> [TASK TO CARRY OUT]: Give every line from the entries that contains "agent".

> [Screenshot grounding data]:
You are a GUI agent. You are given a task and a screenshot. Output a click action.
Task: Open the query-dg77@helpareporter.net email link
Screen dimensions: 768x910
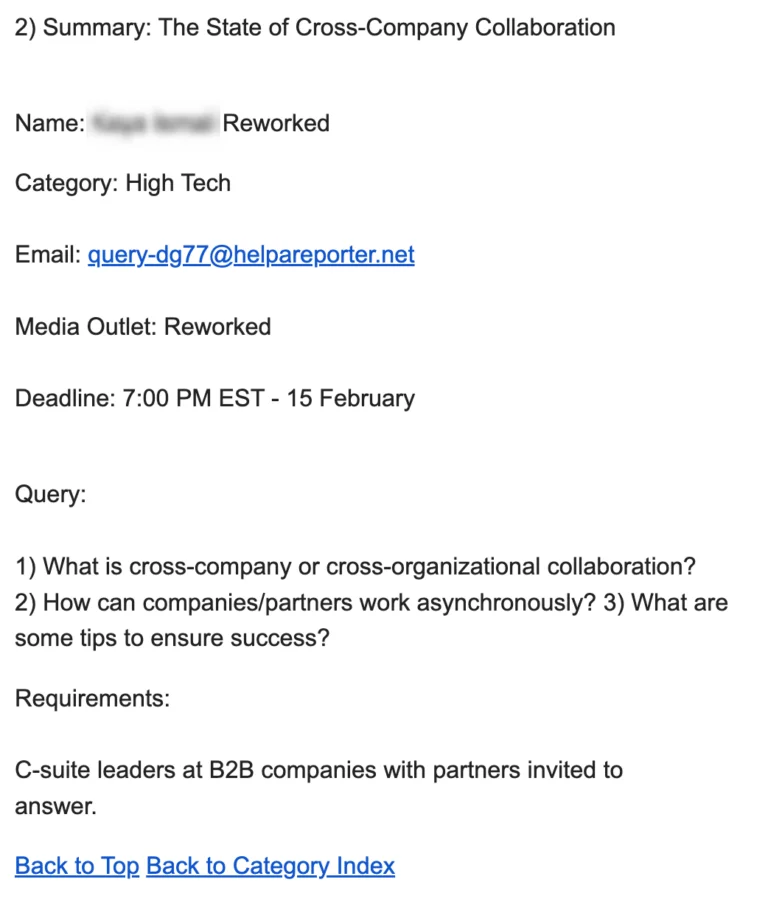click(251, 255)
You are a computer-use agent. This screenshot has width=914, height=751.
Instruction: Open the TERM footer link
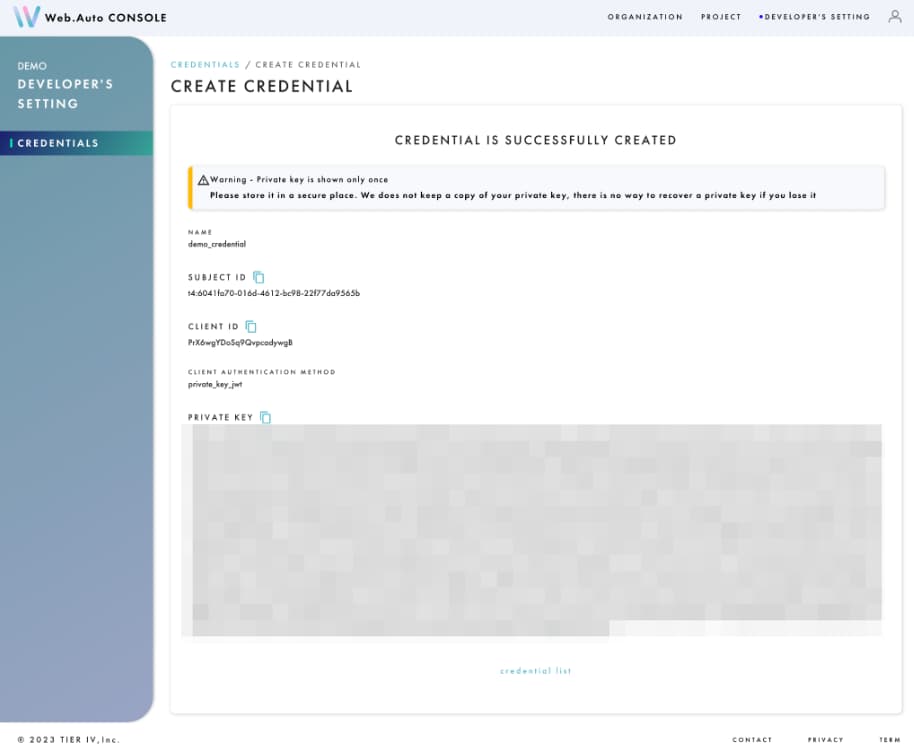pyautogui.click(x=889, y=740)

> [OUTPUT OF THE TASK]:
You are a GUI agent. You are given a task and a screenshot. Output a click action.
You are a computer-use agent. This screenshot has width=914, height=751.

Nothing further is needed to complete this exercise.